Das Unternehmen legt offen, wie sich die Zielvereinbarungen und Vergütungen für Führungskräfte und Mitarbeiter auch am Erreichen von Nachhaltigkeitszielen und an der langfristigen Wertschöpfung orientieren. Es wird offengelegt, inwiefern die Erreichung dieser Ziele Teil der Evaluation der obersten Führungsebene (Vorstand/ Geschäftsführung) durch das Kontrollorgan (Aufsichtsrat/Beirat) ist.

Die TKD verwendet ein Anreizsystem, um Führungskräfte und Mitarbeiter zur Umsetzung ihres CR-Programms zu motivieren: So enthält die Vergütung einiger relevanter und einflussnehmender Mitarbeiter variable Bestandteile, die an das Erreichen bestimmter Nachhaltigkeitsziele gekoppelt sind.  
Hierzu gehören neben Zielwerten für Finanzkennzahlen auch die Verbesserung der Kundenzufriedenheit und der Mitarbeiterzufriedenheit sowie die Einhaltung der Werte und Leitlinien des Unternehmens. Darin sind zwei ESG-Ziele eingearbeitet (Reduktion des CO2-Ausstoßes und Reduktion des Energieverbrauchs), welche durch einen Bonus vergütet werden.

Darüber hinaus hat jeder Mitarbeiter die Möglichkeit kosten- und ressourcensparende Vorschläge an das CR-Team weiterzuleiten. Nach einer Prüfung dieser Maßnahmen erhält der Mitarbeiter bei erfolgreicher Umsetzung der vorgeschlagenen Maßnahme eine Bonuszahlung.

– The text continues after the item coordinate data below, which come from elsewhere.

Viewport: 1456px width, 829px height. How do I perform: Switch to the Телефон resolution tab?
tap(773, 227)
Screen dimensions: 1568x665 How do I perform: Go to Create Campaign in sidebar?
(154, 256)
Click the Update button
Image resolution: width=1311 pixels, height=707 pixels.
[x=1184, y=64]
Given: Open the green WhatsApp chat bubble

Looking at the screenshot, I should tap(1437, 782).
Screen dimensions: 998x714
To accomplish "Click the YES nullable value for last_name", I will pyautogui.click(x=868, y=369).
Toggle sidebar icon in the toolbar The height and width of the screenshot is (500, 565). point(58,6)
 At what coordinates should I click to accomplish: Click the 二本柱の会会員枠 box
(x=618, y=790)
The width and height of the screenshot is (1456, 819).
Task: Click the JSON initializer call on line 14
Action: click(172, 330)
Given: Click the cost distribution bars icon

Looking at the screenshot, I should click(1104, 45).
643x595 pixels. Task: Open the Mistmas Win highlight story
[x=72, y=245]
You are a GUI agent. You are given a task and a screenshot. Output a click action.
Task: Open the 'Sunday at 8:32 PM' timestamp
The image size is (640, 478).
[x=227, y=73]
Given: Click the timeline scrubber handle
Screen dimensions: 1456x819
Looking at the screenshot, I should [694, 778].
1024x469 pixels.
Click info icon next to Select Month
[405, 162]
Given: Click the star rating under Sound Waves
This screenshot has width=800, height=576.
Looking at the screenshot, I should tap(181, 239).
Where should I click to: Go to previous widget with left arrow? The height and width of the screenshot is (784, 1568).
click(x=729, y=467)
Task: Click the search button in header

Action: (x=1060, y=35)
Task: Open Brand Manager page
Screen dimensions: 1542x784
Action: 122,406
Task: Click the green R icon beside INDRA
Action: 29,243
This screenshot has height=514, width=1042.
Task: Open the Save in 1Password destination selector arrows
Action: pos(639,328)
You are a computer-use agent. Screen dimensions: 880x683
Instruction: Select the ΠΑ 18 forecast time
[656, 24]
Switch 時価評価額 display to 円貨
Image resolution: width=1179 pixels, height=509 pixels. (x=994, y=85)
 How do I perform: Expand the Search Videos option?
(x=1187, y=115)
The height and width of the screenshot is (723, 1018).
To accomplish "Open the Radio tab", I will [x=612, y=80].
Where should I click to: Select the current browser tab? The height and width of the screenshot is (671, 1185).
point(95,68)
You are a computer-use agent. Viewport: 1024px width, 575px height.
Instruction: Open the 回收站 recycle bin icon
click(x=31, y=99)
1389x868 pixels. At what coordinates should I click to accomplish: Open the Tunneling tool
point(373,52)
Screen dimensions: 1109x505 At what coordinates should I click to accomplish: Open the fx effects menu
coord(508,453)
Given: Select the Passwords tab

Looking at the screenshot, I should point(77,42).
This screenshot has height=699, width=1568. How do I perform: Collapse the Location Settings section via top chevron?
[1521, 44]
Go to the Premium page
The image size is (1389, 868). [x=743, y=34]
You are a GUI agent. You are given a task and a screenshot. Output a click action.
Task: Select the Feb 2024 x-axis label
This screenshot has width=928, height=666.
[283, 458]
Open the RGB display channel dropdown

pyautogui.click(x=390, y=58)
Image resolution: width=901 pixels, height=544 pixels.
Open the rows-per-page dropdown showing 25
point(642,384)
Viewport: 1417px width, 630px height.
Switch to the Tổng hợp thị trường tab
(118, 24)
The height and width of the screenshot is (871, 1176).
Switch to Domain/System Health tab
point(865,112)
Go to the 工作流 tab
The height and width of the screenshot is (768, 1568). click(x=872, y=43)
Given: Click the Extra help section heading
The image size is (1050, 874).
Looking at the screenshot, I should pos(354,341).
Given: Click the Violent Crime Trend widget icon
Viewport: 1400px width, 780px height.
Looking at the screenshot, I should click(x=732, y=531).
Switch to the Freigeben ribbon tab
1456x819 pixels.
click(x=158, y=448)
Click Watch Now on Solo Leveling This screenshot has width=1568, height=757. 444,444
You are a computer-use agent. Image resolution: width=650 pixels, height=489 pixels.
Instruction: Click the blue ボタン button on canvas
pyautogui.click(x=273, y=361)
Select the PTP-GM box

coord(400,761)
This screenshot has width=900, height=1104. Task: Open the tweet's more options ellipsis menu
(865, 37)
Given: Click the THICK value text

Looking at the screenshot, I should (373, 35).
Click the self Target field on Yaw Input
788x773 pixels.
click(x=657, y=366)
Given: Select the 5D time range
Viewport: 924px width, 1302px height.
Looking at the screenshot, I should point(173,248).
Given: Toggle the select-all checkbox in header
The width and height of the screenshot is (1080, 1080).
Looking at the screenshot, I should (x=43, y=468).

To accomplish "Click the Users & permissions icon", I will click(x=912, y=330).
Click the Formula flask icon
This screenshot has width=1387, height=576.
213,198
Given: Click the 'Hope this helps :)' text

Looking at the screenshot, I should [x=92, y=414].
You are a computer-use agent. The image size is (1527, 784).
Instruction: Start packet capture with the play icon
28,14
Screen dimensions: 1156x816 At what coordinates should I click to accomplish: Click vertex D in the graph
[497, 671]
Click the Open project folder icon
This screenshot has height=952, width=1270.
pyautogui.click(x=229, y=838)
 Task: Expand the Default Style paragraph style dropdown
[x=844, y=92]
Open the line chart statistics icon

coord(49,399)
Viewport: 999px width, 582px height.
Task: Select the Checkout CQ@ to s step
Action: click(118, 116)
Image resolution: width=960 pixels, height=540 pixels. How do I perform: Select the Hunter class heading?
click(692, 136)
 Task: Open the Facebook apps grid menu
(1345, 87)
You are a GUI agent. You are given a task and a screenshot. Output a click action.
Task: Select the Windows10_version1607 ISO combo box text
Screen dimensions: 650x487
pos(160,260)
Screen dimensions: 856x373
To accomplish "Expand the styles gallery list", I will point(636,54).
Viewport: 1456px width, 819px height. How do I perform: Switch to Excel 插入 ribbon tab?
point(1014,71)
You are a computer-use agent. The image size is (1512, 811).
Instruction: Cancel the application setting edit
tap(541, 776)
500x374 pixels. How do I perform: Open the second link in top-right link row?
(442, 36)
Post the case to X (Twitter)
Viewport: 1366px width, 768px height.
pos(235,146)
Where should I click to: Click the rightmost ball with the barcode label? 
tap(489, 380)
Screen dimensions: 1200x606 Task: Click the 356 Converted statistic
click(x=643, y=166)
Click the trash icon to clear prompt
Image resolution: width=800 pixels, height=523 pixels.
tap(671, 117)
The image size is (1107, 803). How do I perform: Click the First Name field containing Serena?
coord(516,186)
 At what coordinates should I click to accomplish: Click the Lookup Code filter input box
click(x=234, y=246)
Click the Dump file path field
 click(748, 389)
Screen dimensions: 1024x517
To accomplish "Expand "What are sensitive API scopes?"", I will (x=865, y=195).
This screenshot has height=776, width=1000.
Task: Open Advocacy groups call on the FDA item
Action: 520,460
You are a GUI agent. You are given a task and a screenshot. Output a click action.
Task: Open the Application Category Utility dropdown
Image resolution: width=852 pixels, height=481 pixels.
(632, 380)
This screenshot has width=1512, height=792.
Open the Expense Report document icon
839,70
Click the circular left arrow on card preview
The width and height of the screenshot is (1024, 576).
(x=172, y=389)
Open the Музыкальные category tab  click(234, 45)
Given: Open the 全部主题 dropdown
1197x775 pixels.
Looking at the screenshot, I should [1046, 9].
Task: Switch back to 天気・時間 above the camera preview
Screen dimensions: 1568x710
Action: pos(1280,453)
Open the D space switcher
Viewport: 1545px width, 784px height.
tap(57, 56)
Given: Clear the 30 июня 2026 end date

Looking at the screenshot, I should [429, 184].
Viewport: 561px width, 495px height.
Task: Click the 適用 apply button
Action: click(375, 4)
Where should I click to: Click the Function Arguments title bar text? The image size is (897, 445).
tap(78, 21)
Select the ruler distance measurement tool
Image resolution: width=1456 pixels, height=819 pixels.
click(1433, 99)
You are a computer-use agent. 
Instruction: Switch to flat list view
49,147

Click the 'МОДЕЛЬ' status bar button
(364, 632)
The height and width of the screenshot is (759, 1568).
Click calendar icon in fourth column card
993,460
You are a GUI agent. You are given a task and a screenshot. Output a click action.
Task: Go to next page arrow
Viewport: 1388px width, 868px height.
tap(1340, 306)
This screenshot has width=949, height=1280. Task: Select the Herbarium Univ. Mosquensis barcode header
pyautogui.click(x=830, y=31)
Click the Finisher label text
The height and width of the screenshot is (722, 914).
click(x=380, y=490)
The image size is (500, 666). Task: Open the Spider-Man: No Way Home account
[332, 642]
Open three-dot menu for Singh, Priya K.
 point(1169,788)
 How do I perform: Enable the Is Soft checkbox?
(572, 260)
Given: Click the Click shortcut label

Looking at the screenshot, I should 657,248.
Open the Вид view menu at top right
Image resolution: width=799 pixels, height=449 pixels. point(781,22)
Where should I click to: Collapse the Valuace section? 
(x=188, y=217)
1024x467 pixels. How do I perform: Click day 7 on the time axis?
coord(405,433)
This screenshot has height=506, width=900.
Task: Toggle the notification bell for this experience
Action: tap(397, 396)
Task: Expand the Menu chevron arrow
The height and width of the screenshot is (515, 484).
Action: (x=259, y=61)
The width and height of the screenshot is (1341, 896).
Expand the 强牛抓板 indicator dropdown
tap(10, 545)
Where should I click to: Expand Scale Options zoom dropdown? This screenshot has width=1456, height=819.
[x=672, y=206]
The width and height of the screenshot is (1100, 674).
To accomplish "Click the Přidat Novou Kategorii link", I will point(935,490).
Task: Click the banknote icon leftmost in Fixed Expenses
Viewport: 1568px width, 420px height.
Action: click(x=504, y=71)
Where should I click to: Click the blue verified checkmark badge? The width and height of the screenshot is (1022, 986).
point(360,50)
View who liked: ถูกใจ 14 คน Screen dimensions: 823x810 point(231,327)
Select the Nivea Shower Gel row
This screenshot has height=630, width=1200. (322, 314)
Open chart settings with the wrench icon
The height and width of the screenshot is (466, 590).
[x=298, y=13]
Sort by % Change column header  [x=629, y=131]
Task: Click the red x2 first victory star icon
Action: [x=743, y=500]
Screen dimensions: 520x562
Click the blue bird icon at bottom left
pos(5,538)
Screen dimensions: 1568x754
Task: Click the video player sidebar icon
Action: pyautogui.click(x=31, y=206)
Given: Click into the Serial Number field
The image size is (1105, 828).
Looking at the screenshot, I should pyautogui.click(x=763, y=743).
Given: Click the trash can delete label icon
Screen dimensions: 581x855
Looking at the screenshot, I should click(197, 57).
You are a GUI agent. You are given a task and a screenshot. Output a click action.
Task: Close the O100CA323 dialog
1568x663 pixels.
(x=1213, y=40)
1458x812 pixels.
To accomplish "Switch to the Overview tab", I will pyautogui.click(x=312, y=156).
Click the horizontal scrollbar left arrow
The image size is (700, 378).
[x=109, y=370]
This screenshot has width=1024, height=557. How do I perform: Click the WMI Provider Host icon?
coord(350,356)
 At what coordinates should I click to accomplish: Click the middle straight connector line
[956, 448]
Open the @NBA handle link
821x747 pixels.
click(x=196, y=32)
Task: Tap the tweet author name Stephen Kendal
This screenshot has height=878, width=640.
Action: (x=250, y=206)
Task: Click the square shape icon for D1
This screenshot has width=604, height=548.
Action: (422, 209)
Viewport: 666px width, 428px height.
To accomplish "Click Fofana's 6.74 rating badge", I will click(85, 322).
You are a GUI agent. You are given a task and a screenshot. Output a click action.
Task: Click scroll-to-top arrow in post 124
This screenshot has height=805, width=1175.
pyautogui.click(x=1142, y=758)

So stellt die TKD sicher, dass alle Mitarbeiter ausreichend Anreizsysteme haben, um proaktiv an der Nachhaltigkeit des Unternehmens mitzuarbeiten und mitzugestalten.

Im ersten Jaht des CR-Berichts sind bisher wenige KPIs messbar gewesen. Im wesentlichen wird sich daher die Zielerreichung durch den Ausgleich der CO2-Emissionen, die Reduktion des CO2 Ausstoßes um 15% im Folgejahr als auch die Schaffung neuer Messbarkeiten messen lassen. Für die Bemessung ist das TKD2025 Projekt-Team zuständig, es berichtet in regelmäßigen Abständen an die Geschäftsführung.